EXTRACT PROVIDED START

Growing, Slowing or Going?
Incredibly, I saw this poll from Accountants Daily that suggested 55.4% of Australian firms have had a decrease in business as a result of COVID-19. It makes no sense given accountants been on the frontline and in the trenches with their clients, working long hours and late nights. I’ve heard a lot of accountants say they couldn’t charge clients the full amount because they were just helping them survive. In my opinion, write offs are reserved for inefficiencies not advice that could make or break a business.
The Government response to COVID-19 has been outstanding, however, I think they underestimated the role accountants would play. Thinking back to the introduction of GST in 2000, every business received a $200 voucher that was redeemable for software or GST advice. Fast forward 20 years and the Government should have issued businesses with a voucher that was redeemable for help to explain and administer the government’s stimulus packages.
Let’s be honest, JobKeeper is the Accountant’s version of ‘War & Peace’ and accountants shouldered a big part of the administrative burden. Unfortunately, not every firm will emerge as a winner as a number of accountants made the decision to discount their fees to help their distressed clients with some firms even doing the work pro bono.

EXTRACT PROVIDED END

• [WHAT IS BEING ASKED] From the article on accounting firms and COVID-19, list every figure it gives as a percentage, a dollar amount, a calendar year, or a number of years.

DATASET EXCERPTS START

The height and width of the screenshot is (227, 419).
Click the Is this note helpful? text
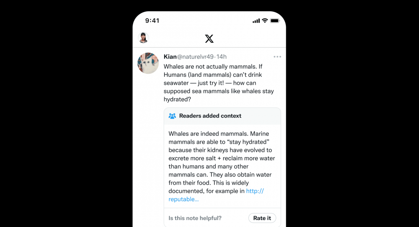[x=195, y=218]
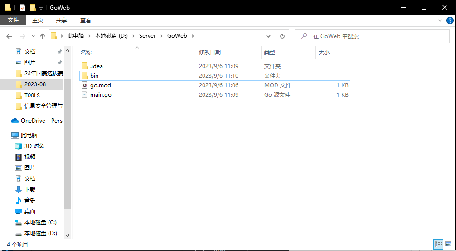Navigate to Server in the breadcrumb path
The width and height of the screenshot is (456, 251).
tap(147, 36)
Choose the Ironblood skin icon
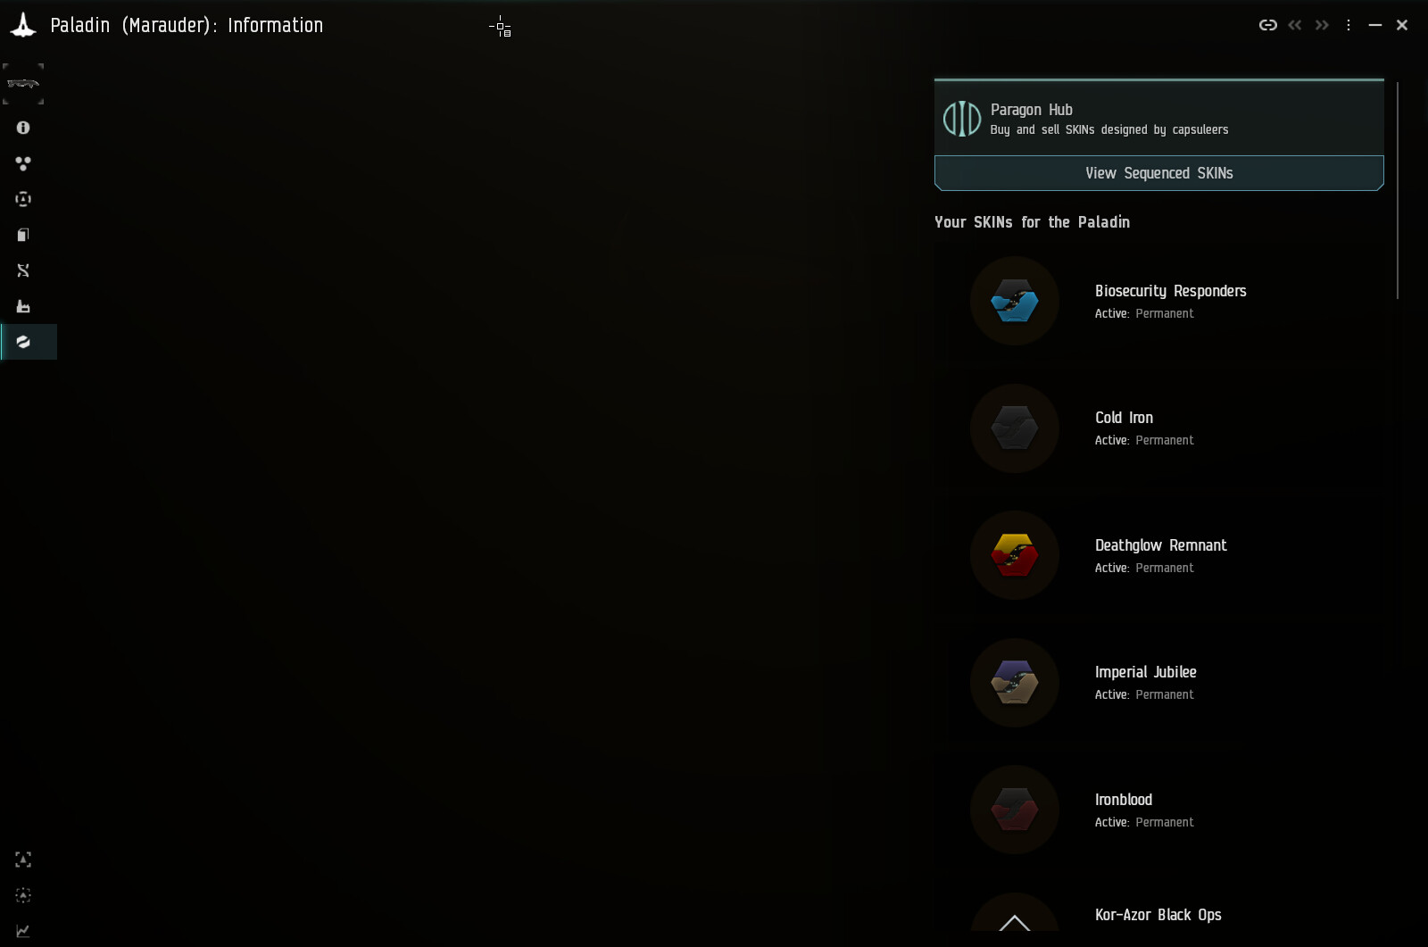Screen dimensions: 1428x947 (x=1015, y=810)
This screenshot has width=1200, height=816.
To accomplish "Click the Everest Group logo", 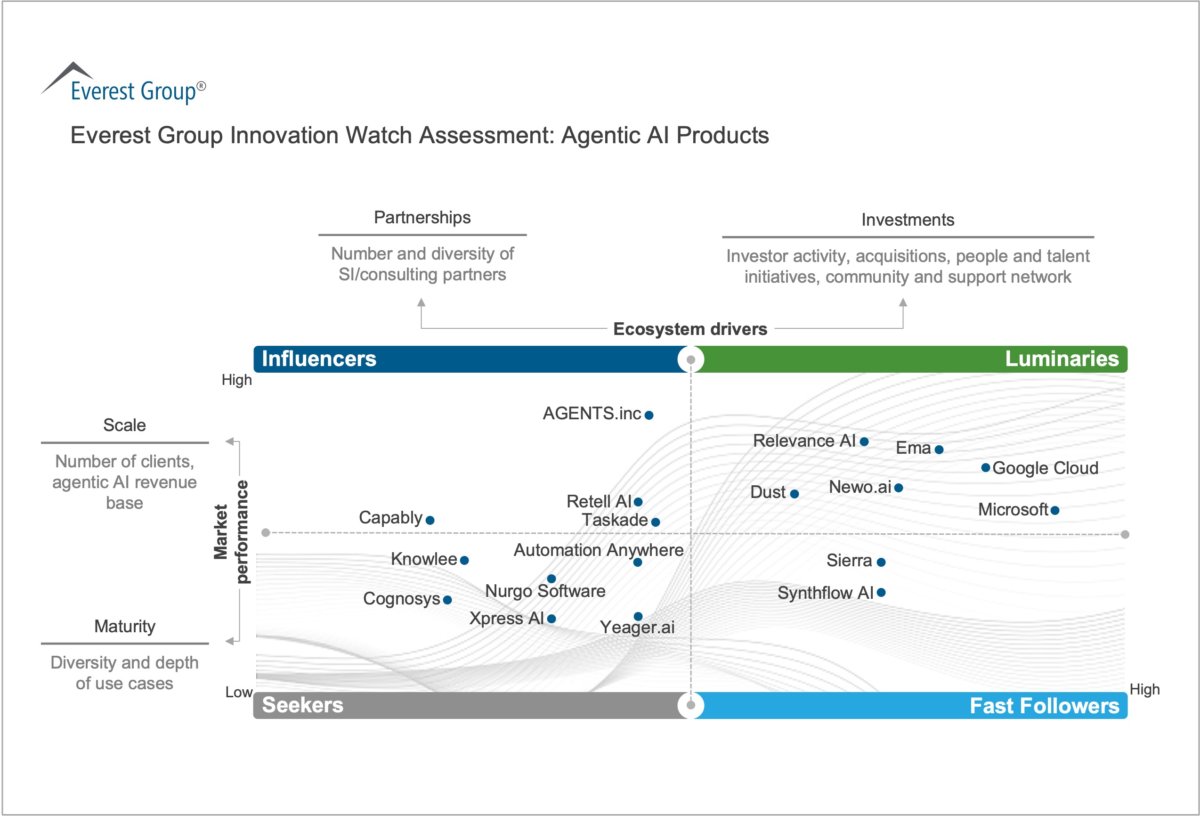I will (x=124, y=85).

DATASET EXCERPTS END

• [OUTPUT] The article gives four such figures. The percentage is 55.4%, the share of Australian firms said to have had a decrease in business. The dollar amount is $200, the value of the voucher every business received. The calendar year is 2000, when GST was introduced. The number of years is 20, as in "Fast forward 20 years."